» REQUIRED TASKS
a – Summarize the Juno review in two sentences.
b – According to the Juno review, which actor plays Juno's father?

» SOURCE PASSAGE
[start]

Movies and concerts are the perfect places to go alone. The lights are out, no one is supposed to talk anyway, and all attention in the room is directed toward one far-off point. And so I saw Juno. After Scooby Snacks left town, I made plans to hang out with a friend, but when he had to work late, I decided to hop on BART and head into San Francisco for the movie that was getting some of the best reviews I had seen all year.

Speaking of which, I made the mistake of reading an article in Slate before leaving work. Thanks for the damn spoiler alert Ann Hulbert. I've decided that writers who divulge the end of the movie are tantamount to that friend that DEMANDS you watch her favorite movie with her (you know, the movie you've never seen, and she just CANNOT believe you've never seen it! "We're going to Blockbuster NOW!" she tells you) and then she says every line a millisecond before the characters on the screen do. "I can't help myself!" She confesses, and because she's your friend, you love her anyway.

But Ann, we're not friends, and I'm still kind of mad at you.

But back to the movie. It was the perfect diversion for a night alone. The movie revolves around Juno (Ellen Page), a spitfire of a 16-year-old, who gets pregnant after an awkward romp with the goofy Paulie Bleeker (Michael Cera). Stripper-turned-screenwriter Diablo Cody handled the topic of teen pregnancy with just the right balance of gravity and absurdity. Most importantly though, she did a wonderful job of portraying the complexities of people and their relationships.

As Juno decides to give her baby up for adoption to a well-to-do couple, even the new parents, who at first seem like stereotypical yuppies, turn into rich characters with palpable emotions. Incidentally, Jennifer Garner (who plays the yuppie wife) just melted my heart in this movie mere seconds after I had written her off as a stock character. The relationship between Juno and her father (played by J.K. Simmons) was also especially touching as he struggled with the balance of showing his disappointment, yet also demonstrating his love. I always suspected that the man who played Dr. Emil Skoda had skills, but when he sweetly referred to himself as "your old D-A-D," I wanted to reach through the screen and give him a bear hug.

Still, there was something that nagged me about Juno. What was it? I wasn't gushing about the movie the way everyone else was, and it took me a while to figure out why. Of course, in the week in which I saw Atonement AND No Country for Old Men, it would be hard for another movie to compare.

[end]

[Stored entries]
[start]

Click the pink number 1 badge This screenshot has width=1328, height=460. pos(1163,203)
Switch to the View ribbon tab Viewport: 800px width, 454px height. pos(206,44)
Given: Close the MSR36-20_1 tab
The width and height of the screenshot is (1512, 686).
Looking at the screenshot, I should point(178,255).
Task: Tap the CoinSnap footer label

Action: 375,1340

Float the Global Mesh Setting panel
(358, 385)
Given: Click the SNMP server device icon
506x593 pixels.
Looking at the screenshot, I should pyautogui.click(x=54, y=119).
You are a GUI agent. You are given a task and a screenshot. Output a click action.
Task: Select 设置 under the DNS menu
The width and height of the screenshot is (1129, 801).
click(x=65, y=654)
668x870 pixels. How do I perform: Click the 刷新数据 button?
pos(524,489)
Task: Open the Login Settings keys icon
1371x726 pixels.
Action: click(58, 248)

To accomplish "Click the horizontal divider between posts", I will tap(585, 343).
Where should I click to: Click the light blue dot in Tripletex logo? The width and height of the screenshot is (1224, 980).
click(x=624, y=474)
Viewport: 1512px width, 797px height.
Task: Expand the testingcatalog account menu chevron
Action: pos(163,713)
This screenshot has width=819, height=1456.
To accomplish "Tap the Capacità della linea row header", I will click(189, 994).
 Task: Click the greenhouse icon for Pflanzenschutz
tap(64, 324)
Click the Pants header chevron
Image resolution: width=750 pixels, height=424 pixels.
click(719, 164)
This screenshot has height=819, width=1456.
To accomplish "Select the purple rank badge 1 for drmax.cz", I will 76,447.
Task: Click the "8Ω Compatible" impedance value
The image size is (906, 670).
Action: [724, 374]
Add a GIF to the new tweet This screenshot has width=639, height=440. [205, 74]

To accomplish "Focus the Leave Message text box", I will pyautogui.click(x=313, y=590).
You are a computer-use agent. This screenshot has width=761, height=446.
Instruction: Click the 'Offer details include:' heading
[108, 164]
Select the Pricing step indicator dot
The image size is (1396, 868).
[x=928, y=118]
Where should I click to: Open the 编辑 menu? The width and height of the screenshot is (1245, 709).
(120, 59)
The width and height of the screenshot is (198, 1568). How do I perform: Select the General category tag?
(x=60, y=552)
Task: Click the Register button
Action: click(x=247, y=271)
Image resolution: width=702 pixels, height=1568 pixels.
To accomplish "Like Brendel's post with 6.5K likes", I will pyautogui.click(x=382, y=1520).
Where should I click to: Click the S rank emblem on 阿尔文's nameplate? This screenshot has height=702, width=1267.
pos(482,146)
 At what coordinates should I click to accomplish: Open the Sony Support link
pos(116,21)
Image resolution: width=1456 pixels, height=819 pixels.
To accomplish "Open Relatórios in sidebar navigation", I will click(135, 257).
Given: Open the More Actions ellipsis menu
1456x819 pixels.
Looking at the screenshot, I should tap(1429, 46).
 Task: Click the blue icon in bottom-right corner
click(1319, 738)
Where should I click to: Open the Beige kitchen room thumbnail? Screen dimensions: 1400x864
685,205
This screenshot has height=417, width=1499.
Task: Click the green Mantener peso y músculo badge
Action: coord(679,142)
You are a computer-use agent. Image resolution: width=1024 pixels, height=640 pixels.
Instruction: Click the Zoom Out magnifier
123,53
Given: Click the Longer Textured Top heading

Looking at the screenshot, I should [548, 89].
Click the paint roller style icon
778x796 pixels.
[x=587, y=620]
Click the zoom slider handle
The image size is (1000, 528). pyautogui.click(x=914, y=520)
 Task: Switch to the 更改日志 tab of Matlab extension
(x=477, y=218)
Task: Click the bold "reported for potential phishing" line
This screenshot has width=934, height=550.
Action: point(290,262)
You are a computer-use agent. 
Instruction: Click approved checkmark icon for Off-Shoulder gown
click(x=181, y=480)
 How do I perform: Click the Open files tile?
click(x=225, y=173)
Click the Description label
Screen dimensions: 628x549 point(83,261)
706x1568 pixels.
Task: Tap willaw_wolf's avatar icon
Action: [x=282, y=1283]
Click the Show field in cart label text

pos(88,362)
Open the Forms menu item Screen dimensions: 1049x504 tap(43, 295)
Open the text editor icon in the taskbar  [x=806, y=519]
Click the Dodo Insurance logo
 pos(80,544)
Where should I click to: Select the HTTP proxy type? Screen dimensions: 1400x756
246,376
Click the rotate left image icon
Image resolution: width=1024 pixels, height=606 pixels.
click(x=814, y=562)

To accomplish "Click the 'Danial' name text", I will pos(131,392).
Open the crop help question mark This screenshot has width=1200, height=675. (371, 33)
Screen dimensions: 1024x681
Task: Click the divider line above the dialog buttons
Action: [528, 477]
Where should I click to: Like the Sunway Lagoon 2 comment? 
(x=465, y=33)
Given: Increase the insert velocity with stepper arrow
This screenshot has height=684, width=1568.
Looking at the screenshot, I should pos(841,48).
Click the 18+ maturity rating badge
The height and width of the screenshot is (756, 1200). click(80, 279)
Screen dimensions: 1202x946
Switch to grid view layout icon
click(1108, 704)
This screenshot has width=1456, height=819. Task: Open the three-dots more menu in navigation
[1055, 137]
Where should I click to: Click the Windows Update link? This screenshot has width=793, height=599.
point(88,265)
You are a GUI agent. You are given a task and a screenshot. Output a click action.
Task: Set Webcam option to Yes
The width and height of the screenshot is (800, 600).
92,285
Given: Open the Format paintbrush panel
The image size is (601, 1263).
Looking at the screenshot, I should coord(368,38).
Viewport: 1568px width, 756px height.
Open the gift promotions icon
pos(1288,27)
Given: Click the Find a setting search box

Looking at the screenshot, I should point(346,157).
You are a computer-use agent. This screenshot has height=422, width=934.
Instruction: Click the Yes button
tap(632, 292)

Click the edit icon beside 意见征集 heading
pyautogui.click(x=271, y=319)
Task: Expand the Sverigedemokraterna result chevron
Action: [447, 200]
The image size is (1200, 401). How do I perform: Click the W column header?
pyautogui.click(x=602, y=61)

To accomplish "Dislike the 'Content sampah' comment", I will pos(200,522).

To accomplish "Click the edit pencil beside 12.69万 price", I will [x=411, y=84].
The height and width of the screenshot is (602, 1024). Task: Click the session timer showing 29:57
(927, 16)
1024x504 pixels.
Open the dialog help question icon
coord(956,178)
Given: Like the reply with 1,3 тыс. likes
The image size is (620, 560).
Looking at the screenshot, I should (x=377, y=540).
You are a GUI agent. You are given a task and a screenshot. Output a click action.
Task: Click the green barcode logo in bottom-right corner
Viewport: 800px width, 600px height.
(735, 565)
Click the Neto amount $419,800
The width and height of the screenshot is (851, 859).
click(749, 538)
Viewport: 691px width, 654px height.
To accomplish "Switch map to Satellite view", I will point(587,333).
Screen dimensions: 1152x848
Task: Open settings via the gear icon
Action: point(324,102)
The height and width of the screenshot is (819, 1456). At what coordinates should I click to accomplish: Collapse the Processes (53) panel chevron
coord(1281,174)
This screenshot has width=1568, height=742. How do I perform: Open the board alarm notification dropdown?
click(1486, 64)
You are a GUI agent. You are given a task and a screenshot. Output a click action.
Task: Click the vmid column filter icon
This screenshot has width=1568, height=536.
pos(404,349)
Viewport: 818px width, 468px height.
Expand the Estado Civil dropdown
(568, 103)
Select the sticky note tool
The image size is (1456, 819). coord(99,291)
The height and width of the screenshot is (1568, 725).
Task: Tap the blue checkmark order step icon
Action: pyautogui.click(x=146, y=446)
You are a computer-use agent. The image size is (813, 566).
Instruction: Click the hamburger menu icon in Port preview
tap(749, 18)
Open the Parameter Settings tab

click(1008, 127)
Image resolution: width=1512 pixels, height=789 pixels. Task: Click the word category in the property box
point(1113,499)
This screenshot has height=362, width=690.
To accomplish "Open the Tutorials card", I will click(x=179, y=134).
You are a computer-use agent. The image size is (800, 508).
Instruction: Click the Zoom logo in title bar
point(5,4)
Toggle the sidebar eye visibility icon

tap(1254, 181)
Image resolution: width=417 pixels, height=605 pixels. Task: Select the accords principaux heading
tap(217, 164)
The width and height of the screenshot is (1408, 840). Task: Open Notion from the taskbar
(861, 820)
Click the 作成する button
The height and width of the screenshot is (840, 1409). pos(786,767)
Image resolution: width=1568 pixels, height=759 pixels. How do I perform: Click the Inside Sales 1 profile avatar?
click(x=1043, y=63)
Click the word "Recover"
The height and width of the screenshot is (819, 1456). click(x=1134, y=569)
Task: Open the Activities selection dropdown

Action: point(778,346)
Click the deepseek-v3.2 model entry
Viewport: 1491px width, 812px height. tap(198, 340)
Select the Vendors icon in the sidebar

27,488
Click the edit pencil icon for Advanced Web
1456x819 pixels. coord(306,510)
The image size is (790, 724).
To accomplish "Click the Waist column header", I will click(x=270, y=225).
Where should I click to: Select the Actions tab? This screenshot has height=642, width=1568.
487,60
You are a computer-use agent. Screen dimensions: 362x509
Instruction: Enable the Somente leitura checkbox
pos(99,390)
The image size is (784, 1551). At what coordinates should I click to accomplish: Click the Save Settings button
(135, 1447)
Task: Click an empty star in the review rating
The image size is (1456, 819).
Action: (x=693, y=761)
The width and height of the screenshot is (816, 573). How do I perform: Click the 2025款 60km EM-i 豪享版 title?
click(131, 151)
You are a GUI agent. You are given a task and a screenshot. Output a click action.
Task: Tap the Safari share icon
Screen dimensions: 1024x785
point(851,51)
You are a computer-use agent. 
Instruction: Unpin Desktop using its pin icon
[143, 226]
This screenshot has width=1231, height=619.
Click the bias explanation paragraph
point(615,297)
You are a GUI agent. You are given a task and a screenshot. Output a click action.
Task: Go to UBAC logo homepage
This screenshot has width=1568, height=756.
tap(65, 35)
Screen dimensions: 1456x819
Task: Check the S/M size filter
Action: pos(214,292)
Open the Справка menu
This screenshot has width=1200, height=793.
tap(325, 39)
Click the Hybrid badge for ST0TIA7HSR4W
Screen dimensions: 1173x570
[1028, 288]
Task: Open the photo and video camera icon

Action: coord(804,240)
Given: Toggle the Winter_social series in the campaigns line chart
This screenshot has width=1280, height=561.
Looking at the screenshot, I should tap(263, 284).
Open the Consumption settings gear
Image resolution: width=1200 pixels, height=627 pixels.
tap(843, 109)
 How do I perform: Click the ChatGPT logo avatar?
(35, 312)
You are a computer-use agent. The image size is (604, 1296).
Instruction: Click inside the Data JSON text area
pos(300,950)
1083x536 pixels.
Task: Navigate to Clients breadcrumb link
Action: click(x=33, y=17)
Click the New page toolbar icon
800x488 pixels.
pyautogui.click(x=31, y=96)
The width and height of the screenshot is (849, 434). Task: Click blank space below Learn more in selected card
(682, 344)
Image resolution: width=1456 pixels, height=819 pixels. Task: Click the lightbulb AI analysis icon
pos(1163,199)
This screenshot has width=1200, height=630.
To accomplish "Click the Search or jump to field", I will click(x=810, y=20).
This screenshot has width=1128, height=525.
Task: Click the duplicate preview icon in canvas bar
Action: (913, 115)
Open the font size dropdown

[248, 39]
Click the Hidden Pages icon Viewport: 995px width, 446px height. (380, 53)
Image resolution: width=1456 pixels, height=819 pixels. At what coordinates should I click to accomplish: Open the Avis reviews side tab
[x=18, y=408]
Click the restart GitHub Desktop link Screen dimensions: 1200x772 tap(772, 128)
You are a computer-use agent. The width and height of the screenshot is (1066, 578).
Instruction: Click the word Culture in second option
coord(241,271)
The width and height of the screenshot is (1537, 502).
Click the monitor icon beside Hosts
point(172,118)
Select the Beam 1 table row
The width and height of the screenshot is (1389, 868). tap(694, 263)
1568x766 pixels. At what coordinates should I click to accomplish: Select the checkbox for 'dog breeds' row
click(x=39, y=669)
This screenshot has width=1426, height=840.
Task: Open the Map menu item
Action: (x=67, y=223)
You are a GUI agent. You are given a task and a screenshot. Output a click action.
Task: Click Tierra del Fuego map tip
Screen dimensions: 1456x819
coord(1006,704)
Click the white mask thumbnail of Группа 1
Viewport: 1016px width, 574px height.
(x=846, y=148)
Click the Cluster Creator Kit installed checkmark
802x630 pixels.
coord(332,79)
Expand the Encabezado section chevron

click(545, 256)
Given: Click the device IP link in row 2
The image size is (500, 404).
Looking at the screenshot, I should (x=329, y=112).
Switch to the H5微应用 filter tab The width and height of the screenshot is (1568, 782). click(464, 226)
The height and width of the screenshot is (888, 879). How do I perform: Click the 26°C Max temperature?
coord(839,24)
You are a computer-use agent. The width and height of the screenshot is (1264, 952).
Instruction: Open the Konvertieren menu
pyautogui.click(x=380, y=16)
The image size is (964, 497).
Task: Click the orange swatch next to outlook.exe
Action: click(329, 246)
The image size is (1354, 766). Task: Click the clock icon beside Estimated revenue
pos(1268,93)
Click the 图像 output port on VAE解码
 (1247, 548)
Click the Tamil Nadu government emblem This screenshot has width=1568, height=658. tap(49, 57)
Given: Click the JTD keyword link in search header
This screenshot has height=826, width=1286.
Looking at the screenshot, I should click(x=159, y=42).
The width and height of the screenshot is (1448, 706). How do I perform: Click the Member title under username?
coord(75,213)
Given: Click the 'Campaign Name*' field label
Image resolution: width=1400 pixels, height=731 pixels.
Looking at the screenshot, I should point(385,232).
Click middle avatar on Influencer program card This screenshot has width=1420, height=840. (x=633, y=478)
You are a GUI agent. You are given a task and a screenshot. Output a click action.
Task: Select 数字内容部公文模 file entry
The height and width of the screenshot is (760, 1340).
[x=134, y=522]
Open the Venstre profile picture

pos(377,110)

[end]

» FULL ANSWERS
a – After reading a spoiler in a Slate article, the writer went alone to see Juno in San Francisco and praised Diablo Cody's balance of gravity and absurdity in treating teen pregnancy, along with the film's complex characters such as the adoptive couple and Juno's father. Even so, something about the movie nagged the writer, who was not gushing like everyone else and noted that having also seen Atonement and No Country for Old Men that week made comparison hard.

b – J.K. Simmons